The brilliance of this charity is both in its acquisition of money and its use of those funds. Private donations provide 100% of the cost to run the organization.  Everything from plane fares to paper clips are donated or paid for by private donors.  That frees up 100% of all public donations to actually go to the source.  The water source. As if that weren’t phenomenal enough, once at the source, men and women are taught how to create their own well systems, install them, implement their usage, and govern the rights to them, empowering many (most significantly women), to find themselves for the first time in their lives in a place of significance in the community.  

Everyone — rich or poor, happy or sad, regardless of where or how you live, if you are a living thing, you need water. This hits home very quickly. Water is the great connector of human life. Knowing that, everyone can help. There is no donation too small, because even a penny, nickel, dime, or $20 bill is more than nothing, and relatively insignificant compared to saving a human life.
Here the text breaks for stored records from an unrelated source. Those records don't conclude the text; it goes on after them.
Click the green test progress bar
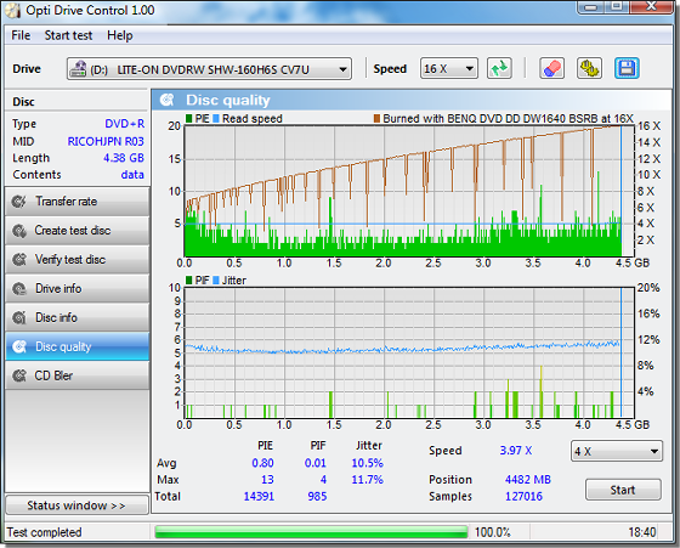The height and width of the screenshot is (548, 680). (311, 532)
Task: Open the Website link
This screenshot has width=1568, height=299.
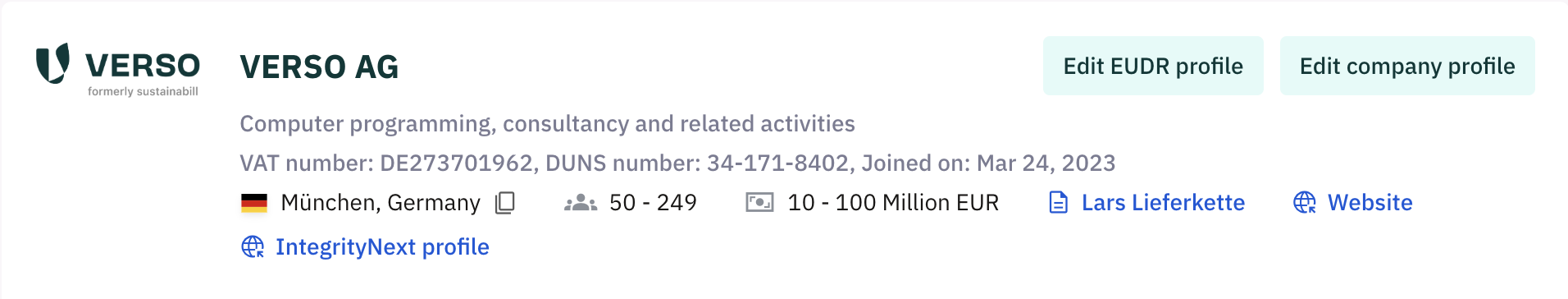Action: point(1370,203)
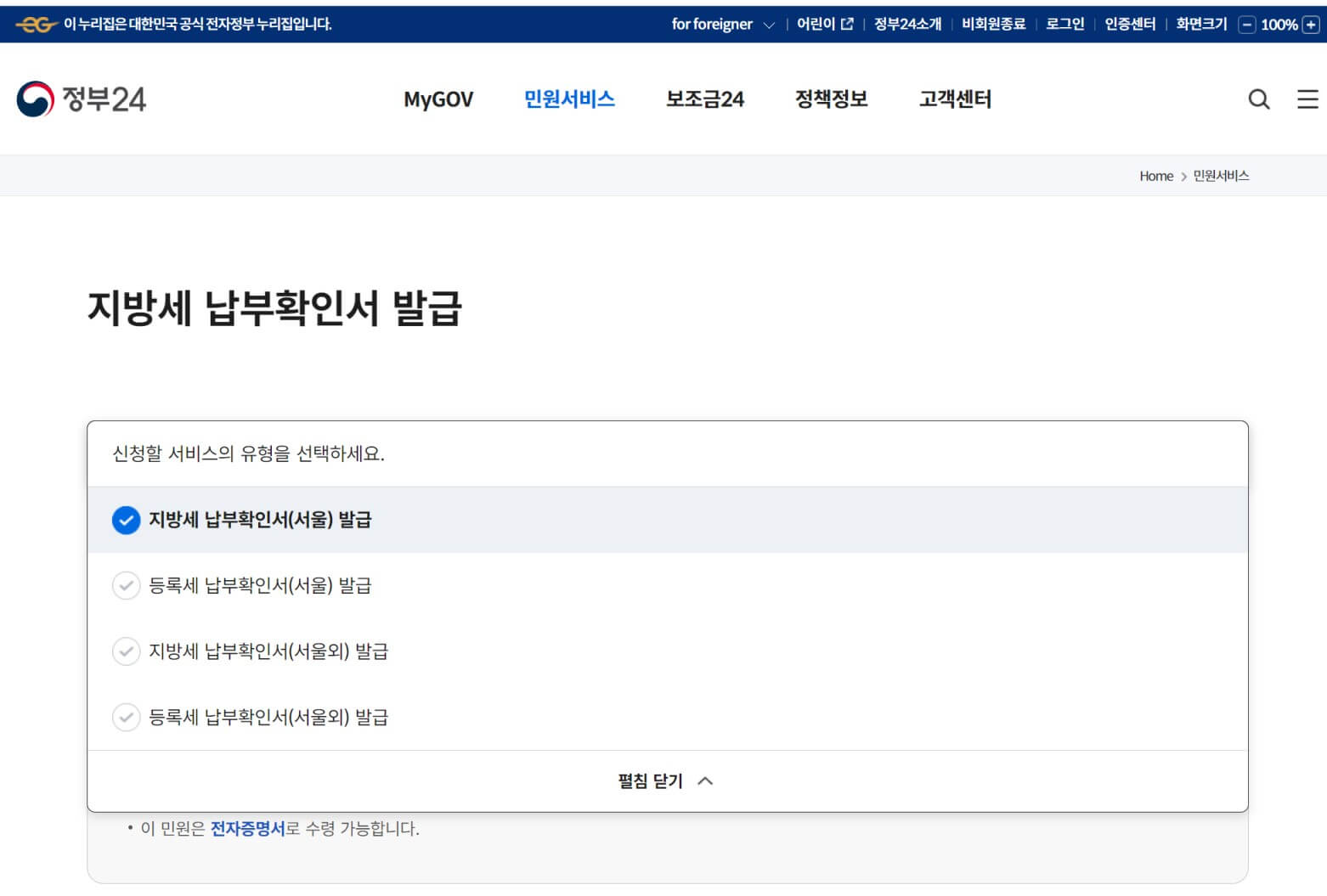Open the 고객센터 menu
The height and width of the screenshot is (896, 1327).
point(955,99)
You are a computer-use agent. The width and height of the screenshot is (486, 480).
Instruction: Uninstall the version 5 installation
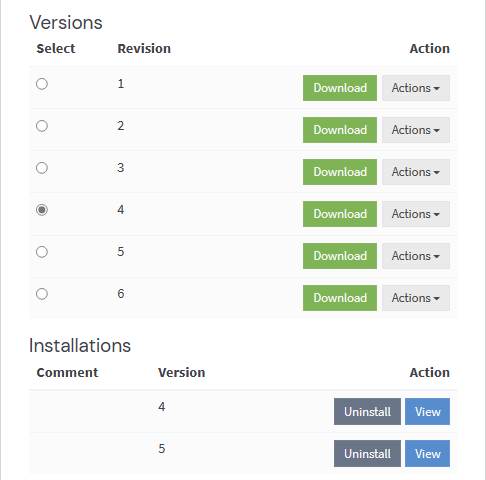point(367,454)
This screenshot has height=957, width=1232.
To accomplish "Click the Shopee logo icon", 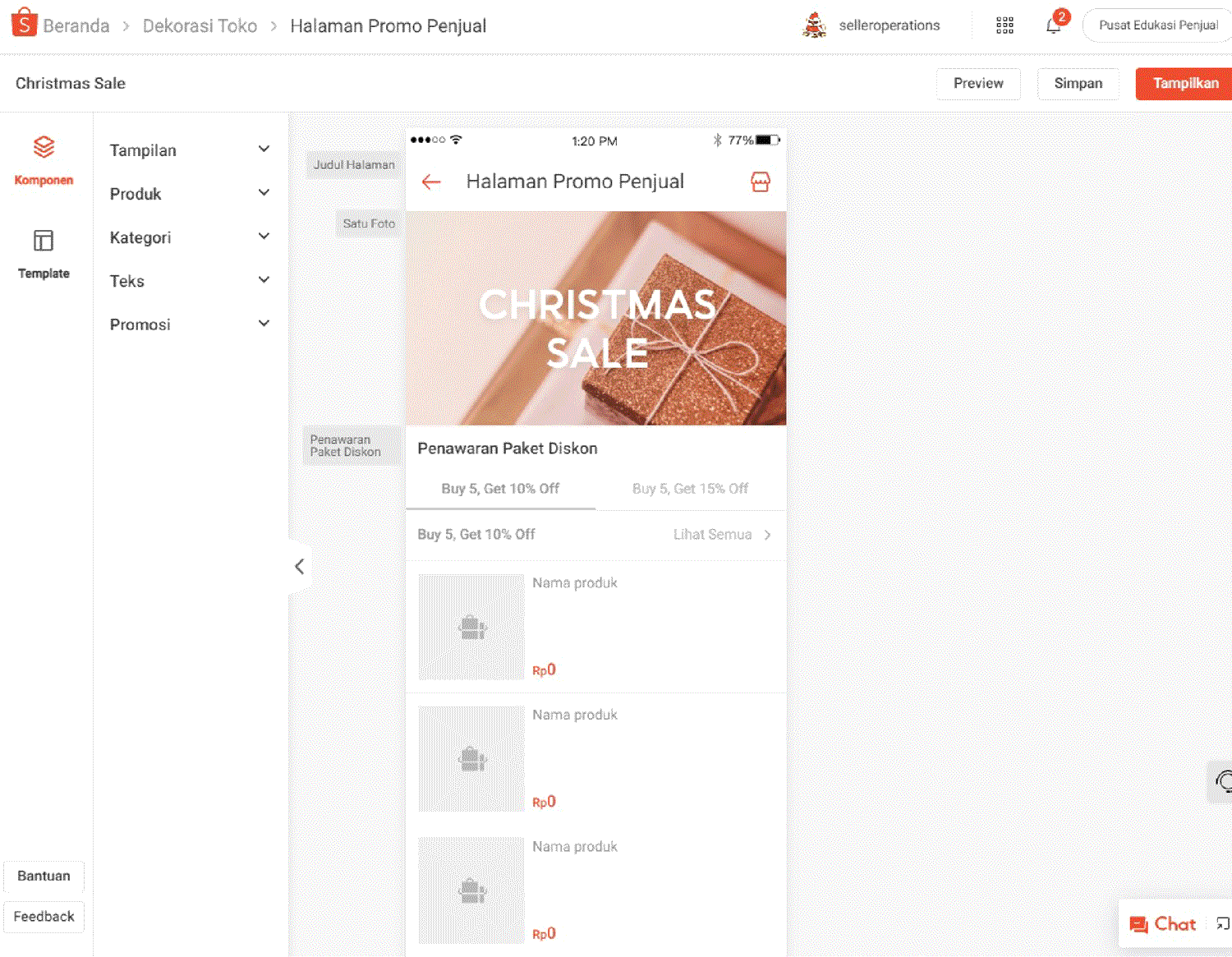I will (25, 24).
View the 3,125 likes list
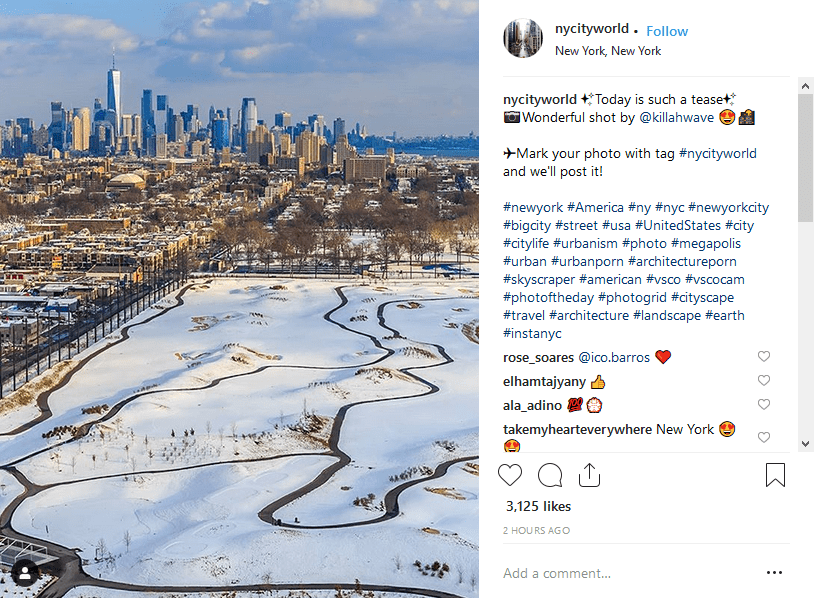The width and height of the screenshot is (814, 598). tap(538, 507)
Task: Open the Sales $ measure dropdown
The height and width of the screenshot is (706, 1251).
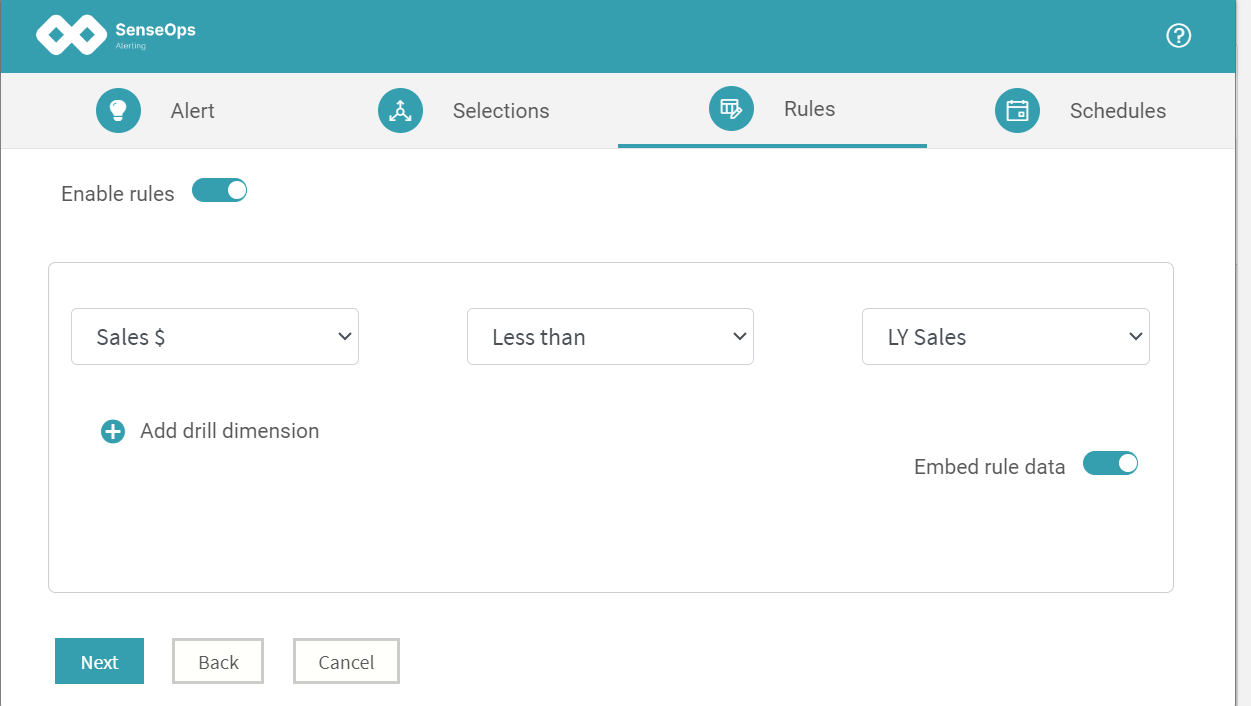Action: (215, 337)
Want to know exactly where your money goes? No problem. When you raise enough money to purchase a well, ($5,000 to be exact), your well will be mapped online, and you can actually see where in the world your money went to help not just one human, but an entire community. Add to that the most cutting edge marketing strategies and technical social networks available, stir in some personal challenges to make a difference, and create ownership with donors by encouraging creativity and stewardship, and you have a real success story.

The old saying goes, give a man a fish, he’ll eat for a day. Teach a man to fish, and he’ll eat for a lifetime. Give a community the opportunity to help themselves discover their value and help them survive and thrive through the ability to access clean water and a healthier lifestyle, you’ll change the world.

Did you take a shower today?  Did you brush your teeth?  If you enjoyed the benefit of clean water today please help…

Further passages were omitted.